Will be on the net occasionally putting up live reports, checking emails and so on, so if your heading down the coast send me a pm to hook up fer a fish.

Dunno how I'm gunna sleep tonight :roll:

Cheers, Allan


----------



## aleg75 (Dec 20, 2005)

Enjoy your trip Allan! very jellous! I will PM you if I can get a away for a night!

Ash


----------



## paffoh (Aug 24, 2006)

Alan,

Good luck mate, my bloody cat sitter cancelled so I doubt I can hook up for a fish for any length of time, saying that I may get one day on the river but that will be with the missus on the yak... keep a look out for my tandem yak and if you feel a bump you most probably ran us over so come back and fish us out of the water!

Look forward to your reports 

Ps - Got your number in my phone anyway...


----------



## Guest (Dec 19, 2006)

Dont worry bout the cat mate just bring it, my mate Dufas will look after it :lol:

Give me a hoy and I'll throw my yak in if you get there, or you n the better half can have a fish outta my boat.

Dufas.










Ash it would be great if you make it, mmmm flattie fillets.

Cheers, Allan


----------



## Davey G (Jan 15, 2006)

Cat sitter??? :roll: :?

I agree with funda, let puss play with Dufas...


----------



## andybear (Jan 15, 2006)

Thats *not true* I did not laugh!....not even a little smirk....that someone could even indicate that dawg would......um.....salivate in presence of kitty :twisted:

I just love 'em :lol:

Cheers Andybear (Herbs and spices)


----------



## paffoh (Aug 24, 2006)

Seems I like my pussy more than most, shame on you all :evil:

Good luck mate, hope you get a monster flathead


----------



## Guest (Dec 20, 2006)

Good luck Allan 8)

I'm the same mate, I can never sleep before a big trip, or even a big morning fishing planned for the next day.

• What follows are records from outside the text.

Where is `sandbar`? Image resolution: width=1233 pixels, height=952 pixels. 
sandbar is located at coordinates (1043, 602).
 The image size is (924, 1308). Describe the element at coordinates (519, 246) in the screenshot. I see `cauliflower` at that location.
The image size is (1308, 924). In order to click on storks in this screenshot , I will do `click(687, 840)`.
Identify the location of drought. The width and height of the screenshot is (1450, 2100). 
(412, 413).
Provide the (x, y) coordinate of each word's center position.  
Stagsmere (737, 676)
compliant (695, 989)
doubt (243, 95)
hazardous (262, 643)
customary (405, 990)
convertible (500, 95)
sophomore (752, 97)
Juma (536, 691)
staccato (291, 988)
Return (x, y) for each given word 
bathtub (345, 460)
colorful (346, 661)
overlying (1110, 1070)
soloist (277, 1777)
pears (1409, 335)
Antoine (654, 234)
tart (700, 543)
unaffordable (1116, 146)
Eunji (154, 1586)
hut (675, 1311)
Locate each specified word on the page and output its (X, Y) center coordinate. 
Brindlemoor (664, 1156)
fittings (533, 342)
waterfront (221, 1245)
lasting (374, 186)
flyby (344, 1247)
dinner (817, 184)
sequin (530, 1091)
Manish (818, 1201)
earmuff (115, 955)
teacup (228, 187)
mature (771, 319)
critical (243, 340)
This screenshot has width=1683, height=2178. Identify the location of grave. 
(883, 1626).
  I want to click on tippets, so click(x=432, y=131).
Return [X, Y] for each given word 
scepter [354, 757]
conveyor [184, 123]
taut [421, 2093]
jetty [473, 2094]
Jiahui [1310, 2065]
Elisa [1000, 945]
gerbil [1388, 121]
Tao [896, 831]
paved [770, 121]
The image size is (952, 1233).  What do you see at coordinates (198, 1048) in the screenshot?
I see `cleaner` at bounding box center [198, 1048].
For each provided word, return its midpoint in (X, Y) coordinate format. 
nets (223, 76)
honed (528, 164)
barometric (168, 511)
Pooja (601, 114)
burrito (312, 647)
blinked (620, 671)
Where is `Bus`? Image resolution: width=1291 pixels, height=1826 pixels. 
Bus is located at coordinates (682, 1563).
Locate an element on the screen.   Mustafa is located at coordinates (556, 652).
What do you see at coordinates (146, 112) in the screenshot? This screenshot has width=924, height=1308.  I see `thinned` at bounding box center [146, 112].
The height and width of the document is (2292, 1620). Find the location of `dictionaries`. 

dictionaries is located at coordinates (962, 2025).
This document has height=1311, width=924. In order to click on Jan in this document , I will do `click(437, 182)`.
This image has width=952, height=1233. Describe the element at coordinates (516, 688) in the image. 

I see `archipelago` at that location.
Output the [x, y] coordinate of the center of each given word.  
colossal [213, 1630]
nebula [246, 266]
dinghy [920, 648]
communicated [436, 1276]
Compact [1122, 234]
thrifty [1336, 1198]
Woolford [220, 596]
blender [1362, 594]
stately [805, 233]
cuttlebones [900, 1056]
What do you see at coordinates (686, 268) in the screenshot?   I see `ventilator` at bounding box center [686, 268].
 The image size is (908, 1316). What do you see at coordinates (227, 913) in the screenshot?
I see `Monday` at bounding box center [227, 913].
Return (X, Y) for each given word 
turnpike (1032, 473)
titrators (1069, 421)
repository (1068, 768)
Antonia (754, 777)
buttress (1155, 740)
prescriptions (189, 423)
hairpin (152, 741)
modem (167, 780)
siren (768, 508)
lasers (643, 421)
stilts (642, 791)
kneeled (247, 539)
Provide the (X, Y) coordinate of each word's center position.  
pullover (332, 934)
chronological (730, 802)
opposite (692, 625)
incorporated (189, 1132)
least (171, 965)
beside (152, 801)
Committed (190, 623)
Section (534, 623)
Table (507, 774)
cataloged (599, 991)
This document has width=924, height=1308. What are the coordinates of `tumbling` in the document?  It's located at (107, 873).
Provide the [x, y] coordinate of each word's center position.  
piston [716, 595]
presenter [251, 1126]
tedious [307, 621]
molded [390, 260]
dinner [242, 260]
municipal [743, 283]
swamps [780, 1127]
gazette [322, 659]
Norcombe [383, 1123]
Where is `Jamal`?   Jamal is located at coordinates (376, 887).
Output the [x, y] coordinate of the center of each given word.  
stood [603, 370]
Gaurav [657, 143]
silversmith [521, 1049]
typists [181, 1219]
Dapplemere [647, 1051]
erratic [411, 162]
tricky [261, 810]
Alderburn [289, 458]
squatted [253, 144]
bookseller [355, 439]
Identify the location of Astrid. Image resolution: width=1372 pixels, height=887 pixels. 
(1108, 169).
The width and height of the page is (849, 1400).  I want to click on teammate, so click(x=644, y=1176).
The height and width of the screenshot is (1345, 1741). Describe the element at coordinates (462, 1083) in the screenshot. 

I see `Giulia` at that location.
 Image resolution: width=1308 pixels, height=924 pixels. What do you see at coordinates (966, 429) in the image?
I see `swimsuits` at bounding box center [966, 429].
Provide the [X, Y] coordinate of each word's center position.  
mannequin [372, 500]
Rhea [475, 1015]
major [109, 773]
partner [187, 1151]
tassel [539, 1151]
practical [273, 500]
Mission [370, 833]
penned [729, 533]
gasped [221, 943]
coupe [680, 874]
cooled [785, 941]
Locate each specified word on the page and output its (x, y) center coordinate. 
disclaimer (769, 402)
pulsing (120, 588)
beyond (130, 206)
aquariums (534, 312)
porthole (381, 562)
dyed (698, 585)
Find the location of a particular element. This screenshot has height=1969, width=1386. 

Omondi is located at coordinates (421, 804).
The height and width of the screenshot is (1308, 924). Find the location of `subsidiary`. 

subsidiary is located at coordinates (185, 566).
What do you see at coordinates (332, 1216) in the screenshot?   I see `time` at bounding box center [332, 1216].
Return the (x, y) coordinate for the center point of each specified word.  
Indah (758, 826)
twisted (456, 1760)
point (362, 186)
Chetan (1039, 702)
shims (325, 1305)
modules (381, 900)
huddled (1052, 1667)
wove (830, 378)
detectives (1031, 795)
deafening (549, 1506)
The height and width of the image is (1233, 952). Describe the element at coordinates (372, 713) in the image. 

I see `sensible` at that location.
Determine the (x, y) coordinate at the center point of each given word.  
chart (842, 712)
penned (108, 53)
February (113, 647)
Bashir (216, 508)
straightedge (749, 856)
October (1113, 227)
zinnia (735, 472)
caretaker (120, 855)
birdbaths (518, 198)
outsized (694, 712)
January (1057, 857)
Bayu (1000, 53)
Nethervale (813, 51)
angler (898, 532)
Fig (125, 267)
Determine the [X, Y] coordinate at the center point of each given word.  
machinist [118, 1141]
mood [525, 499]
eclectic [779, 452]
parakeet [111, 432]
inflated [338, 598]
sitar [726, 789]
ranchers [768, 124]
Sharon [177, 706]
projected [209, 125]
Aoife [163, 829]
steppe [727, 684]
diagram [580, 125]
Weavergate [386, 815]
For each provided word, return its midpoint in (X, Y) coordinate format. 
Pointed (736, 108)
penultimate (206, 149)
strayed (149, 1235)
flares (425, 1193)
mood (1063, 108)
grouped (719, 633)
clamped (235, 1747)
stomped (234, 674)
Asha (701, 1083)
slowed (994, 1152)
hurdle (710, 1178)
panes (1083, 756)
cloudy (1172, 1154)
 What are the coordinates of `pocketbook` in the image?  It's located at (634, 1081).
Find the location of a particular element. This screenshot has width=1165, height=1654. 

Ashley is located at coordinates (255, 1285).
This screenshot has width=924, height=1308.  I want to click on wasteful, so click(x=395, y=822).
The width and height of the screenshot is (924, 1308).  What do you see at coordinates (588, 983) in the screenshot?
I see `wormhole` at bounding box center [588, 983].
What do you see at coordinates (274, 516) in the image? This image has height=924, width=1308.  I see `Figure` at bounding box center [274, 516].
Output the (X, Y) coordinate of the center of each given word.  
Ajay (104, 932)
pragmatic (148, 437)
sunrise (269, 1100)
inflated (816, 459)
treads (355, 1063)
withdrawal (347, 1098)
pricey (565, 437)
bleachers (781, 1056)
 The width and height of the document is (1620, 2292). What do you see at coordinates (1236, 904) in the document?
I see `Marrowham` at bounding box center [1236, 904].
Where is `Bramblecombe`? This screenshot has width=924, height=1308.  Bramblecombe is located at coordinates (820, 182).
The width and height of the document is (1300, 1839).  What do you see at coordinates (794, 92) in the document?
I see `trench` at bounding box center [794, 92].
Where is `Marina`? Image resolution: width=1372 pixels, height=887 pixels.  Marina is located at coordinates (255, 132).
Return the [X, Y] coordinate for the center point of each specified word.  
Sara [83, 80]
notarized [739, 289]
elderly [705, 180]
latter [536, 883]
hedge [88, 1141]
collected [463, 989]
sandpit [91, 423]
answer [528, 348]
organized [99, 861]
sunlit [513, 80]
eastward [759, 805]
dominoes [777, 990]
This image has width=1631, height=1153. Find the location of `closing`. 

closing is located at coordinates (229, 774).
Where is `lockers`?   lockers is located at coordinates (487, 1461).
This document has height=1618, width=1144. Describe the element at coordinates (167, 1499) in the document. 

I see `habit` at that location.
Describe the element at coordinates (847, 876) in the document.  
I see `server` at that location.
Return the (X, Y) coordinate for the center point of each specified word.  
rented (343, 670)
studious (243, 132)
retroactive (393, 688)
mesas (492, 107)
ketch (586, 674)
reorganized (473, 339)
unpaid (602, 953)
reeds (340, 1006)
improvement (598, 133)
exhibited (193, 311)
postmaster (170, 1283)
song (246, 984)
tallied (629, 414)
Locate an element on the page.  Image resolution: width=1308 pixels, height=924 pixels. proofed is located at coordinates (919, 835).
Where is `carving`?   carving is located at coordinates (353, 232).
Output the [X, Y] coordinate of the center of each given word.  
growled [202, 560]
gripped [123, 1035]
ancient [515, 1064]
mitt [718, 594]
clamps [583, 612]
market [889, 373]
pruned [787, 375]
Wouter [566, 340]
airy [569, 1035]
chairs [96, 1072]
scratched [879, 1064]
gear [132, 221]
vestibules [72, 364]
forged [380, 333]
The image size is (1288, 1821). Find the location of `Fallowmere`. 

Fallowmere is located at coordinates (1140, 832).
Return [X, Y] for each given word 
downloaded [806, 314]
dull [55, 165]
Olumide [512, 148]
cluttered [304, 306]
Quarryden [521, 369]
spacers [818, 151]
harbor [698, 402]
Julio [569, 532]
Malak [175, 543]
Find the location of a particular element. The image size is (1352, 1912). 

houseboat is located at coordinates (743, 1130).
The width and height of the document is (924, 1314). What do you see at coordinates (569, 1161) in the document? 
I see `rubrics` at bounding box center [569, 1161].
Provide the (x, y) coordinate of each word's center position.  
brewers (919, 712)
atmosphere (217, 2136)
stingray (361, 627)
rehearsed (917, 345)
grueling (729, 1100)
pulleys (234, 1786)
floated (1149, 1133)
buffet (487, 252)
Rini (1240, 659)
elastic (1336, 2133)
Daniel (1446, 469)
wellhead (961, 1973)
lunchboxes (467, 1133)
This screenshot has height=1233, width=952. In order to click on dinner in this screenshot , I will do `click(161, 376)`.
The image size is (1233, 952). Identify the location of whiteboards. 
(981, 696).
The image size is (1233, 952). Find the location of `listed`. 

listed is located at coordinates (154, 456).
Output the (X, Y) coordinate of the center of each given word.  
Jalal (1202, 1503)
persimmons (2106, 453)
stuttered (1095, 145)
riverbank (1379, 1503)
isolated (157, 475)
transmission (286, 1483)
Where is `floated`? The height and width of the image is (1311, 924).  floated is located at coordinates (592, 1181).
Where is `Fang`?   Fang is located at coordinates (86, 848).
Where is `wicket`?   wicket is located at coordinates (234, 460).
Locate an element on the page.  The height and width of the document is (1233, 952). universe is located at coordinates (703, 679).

Look forward to hearing all about it in the new year.


----------



## Guest (Dec 20, 2006)

very happy here,

Caught a few flatties sarvo, and had smoked fish fer dinner..

Its all good so far, but somone forgot to mention the lack of rain lately, its been raining all day.

Loving it!!!!!!!!!!!!!!

Cheers, Allan


----------



## bazzoo (Oct 17, 2006)

bet the bloody canberra cod just breathed a sigh of relief :lol: :lol:


----------



## Rod L (Aug 29, 2005)

Alan,
I'll be in Tuross from Jan 14 - 27.
I'll post a fishing trip closer to the time to see if anyone want's to get out and about.
I'd love to do a Guerrilla Bay launch and go outside at some stage.
Merry Christmas all


----------



## Squidder (Sep 2, 2005)

Sounds good Rod, I'll keep an eye out. I'll be back in Canberra with yak from the 2nd or 3rd of Jan.
Have a good chrissy!


----------